La quatrième raison touche à la grande variabilité de valeur et d’efficacité des cabinets. Une raison supplémentaire pour tourner le dos à ces organisations qui déresponsabilisent les personnes compétentes, expérimentées et sélectionnées sur d’autres critères que le militantisme dans un parti politique, la brillance intellectuelle ou le talent de plume.
S’il veut « gouverner autrement », et tirer le meilleur de chaque niveau de pouvoir, le prochain président devra limiter à quatre ou cinq le nombre de conseillers par ministre (chef de cabinet pour l’agenda, et communication notamment), ce qui conduira de facto les ministres à diriger leur ministère en s’appuyant directement sur les secrétaires généraux (ou chefs d’état-major) et les directeurs généraux d’administration, quitte à les relever et les remplacer par des personnes éligibles, c’est-à-dire ayant le même niveau d’expérience et de qualification. Techniquement, c’est tout à fait possible » selon l’article 20 de la Constitution, le gouvernement « dispose de l’administration ». Cette soumission se traduit par des emplois « à la discrétion » ou « à la décision » du gouvernement. En pratique, sept cents postes « supérieurs » sont ainsi révocables à tout moment.

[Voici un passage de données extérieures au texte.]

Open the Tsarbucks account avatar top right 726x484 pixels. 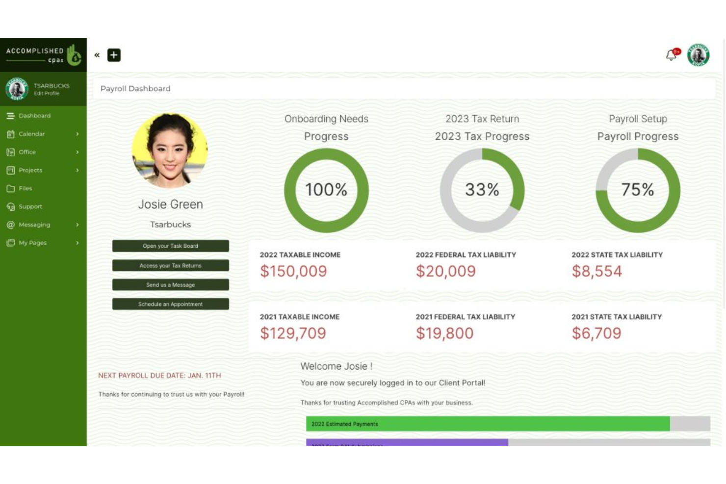[698, 55]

Aux détracteurs d’une telle idée, nous rappellerons qu’il est connu que la IVe République a pu conduire la reconstruction de la France et impulser les Trente Glorieuses grâce à l’administration, car l’instabilité gouvernementale était telle que les cabinets n’avaient pas le temps d’imposer leur pouvoir et de se substituer aux hauts fonctionnaires.